**PAGE EXTRACT:**
Sorry if my post seemed spooky but till you see someones blood roll out at you like some horror movie and it 's no movie  it's your real life it stays in your mind.Because you could not stop it


----------



## big twig

Michael Ark, I understand what you are saying even though this post was just trying to get members to give some sort of geographical location so other members can help with any problems they may run into when it comes to smoking, because of altitude, temperature, etc., but also to make more comradery between smokers from the same area. I also feel for what you have dealt with on the other note because when I was younger my best friend got shot in the head in front of my face and in my own way of dealing with it and talking about it without spelling it out (his thoughts will always be on my mind, literally). This was really a lighthearted post about trying to make the act of helping other smokers get good advise without us having to pull teethe for the basics. I don't mean to be a downer or cause offence to anyone, I just agree with the concept of this post. I am sure anyone would protect their property and family but saying you are from the north east USA or So cal, etc. is not going to open your family up to home invasion, that will or won't happen no matter what you have on the SMF.


----------



## Bearcarver

I'm bumping this thread to get more people to get the original message of putting *roughly *where you are from in your Bio. That way it will come up at the top right of all of your posts, below your number of posts & when you joined the forum.

Knowing approximately where you are smoking, can often help us to help you.

Thanks,

Bear


----------



## eman

When we originally started talking about asking members to tell us where they lived we knew that some folks would not want to give out city and state. That's why we just asked that you give us a state and general area.

 (north east, south,  west Etc.)

In todays age of the internet  If someone wants to find you they can. I have an unusual  name and it is very easy to find anyone in my family across the USA.

  This info is very helpful in helping us to help you w/ problems you may be having when smoking.

 The trick , tips and tactics that i use down here in south louisiana may not work for you up in the mountains or out in the desert.

I like knowing when other members live close to me as i am allways up for a local gathering , fishing trip or group smoke. .


----------



## biaviian

Bear, you sure you aren't just gearing up for a "smoker roundup"?  Just to warn you, I have traps setup around my toys so you'll have a fight on your hands!


----------



## Bearcarver

Biaviian said:


> Bear, you sure you aren't just gearing up for a "smoker roundup"? Just to warn you, I have traps setup around my toys so you'll have a fight on your hands!

**TASKS TO CARRY OUT:**
1: Output the lines of the records from the one containing "The image size is (1024, 768)." through the one containing "pyautogui.click(x=406, y=125)", inclusive, reproducing them exactly.
2: Go on with the forum thread about members listing their general location from the point where it stops.
These records are unrelated to the forum thread.

**Entries from a dataset:**
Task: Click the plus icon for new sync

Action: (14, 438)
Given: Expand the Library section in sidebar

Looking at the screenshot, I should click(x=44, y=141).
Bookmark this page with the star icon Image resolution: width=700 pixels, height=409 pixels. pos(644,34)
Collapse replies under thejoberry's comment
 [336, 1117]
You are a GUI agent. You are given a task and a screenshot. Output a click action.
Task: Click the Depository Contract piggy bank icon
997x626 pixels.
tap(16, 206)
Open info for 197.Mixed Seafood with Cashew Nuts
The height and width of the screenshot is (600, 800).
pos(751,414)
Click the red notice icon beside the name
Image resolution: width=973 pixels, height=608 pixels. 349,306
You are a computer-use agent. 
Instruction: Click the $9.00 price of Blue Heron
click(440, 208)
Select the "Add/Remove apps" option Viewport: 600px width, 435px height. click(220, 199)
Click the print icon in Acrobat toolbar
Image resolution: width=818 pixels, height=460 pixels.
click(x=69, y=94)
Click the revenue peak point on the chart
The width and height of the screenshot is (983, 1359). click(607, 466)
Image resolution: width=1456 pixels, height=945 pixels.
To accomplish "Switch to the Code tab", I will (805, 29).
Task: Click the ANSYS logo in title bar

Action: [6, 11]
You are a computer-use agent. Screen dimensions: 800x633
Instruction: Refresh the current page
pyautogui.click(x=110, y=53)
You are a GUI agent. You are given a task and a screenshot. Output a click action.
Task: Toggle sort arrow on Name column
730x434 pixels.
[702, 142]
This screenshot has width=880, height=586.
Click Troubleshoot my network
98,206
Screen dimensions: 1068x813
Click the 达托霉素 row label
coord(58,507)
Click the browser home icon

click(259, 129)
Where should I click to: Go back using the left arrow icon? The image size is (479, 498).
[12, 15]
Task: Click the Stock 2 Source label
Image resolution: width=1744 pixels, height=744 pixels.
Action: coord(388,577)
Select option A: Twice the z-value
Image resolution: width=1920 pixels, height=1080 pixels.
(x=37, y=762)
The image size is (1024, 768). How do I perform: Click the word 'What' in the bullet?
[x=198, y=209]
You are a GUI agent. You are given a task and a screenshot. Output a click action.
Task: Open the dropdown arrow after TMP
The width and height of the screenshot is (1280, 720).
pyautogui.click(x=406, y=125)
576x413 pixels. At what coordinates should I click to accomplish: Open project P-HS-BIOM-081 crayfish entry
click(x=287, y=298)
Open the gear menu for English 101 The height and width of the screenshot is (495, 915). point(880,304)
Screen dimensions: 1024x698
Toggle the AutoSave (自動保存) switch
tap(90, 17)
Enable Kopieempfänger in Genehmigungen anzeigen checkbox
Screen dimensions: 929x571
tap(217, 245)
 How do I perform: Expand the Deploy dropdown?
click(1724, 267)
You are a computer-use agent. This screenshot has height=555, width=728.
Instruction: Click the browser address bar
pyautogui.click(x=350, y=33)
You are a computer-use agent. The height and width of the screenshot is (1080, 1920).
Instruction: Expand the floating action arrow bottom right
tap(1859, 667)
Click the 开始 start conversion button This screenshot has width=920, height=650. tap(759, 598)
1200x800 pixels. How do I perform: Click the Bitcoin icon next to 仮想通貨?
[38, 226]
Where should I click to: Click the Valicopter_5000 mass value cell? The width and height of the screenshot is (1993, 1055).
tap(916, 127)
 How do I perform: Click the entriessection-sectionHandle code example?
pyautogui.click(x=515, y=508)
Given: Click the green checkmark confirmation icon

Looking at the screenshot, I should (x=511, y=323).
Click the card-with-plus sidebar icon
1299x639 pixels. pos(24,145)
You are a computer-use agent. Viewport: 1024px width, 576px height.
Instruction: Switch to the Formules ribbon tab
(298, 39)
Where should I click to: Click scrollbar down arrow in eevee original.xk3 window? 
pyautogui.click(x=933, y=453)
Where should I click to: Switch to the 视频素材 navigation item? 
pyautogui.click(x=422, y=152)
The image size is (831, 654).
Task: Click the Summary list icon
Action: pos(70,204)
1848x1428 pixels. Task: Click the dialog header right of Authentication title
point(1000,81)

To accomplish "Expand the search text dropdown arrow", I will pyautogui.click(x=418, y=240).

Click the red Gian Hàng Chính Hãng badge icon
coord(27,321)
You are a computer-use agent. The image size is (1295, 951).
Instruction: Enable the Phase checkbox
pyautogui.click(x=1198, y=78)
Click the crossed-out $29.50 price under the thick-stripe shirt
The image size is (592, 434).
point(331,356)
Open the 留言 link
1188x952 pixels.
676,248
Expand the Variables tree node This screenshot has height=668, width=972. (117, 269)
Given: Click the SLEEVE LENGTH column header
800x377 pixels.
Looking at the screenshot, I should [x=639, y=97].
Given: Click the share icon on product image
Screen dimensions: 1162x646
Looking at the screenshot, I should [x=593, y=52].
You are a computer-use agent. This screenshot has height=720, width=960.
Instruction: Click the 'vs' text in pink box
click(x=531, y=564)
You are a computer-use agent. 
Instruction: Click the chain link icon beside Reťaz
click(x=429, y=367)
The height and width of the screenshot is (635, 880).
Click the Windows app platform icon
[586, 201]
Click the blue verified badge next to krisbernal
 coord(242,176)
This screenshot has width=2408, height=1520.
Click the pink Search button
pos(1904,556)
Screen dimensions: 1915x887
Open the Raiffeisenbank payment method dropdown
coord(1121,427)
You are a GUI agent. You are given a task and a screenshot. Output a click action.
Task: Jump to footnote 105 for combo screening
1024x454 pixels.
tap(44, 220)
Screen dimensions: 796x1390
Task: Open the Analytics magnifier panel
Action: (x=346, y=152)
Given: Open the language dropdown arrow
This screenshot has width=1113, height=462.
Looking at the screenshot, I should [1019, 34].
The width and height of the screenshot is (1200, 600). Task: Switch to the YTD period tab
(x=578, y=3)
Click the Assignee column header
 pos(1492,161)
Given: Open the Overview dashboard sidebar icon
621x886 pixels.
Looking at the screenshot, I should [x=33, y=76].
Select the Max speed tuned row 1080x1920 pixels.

**EXPECTED RESULTS:**
1:
The image size is (1024, 768). How do I perform: Click the word 'What' in the bullet?
[x=198, y=209]
You are a GUI agent. You are given a task and a screenshot. Output a click action.
Task: Open the dropdown arrow after TMP
The width and height of the screenshot is (1280, 720).
pyautogui.click(x=406, y=125)

2:
Punji Stakes?

Bear


----------



## michael ark

Here one take a wooden mouse trap cut a u notch out of the side that bar snaps down on .Super gule thumb tack to bar lined up with shotgun shells primer in u notch. Take a fishing line tie to were you put cheese.Nail to tree run trip wire across path the way the shells pointed.Can just use some primers
	

	
	
		
		



		
		
	


	





 to scare the ( it) out of someone or to scare deer off from garden.


----------



## biaviian

I have have to use those Punji Stakes around my driveway.  I'm getting tired of people driving in the grass!  I have a moat around it due to the ruts and the rain we've been getting.


----------



## Bearcarver

OK,

The methods of self home protection have now been listed above, so if anyone is afraid of some mean & nasty meat smokers coming to your house, we got that covered, so it should be safe to tell us roughly where you live.

If you don't think it's safe, don't put any location down, and we just might give the wrong information when you ask for help & advice.

We'll still try to help you the best we can.

Bear


----------



## nwdave

Uh, note to self, stay clear of Ark, unless I'm waving a beer in one hand and a smoked side of bacon in the other.


----------



## Bearcarver

Gotta Bump this again, because SmokinAl & I still keep running into people who are hard to help because which sate they are from is still a secret.







Bear


----------



## fpnmf

>>>This info is very helpful in helping us to help you w/ problems you may be having when smoking.  

>>>SmokinAl & I still keep running into people who are hard to help because which sate they are from is still a secret.  

Maybe you can get Jeff to change the membership enrollment/sign up page to include state?

I just don't bother with other than comments with folks that have been around for a while that don't list it.

"Lighten up Francis"

hahahahahhahhaha

Have a great day!!

  Craig


----------



## beer-b-q

Yep, it would be pretty scary putting down your general location, If you was from Brooklyn NY or Southern California it would really narrow it down for the Burglars & Stalkers...
	

	
	
		
		



		
		
	


	





  

It's not like you are posting your home address people...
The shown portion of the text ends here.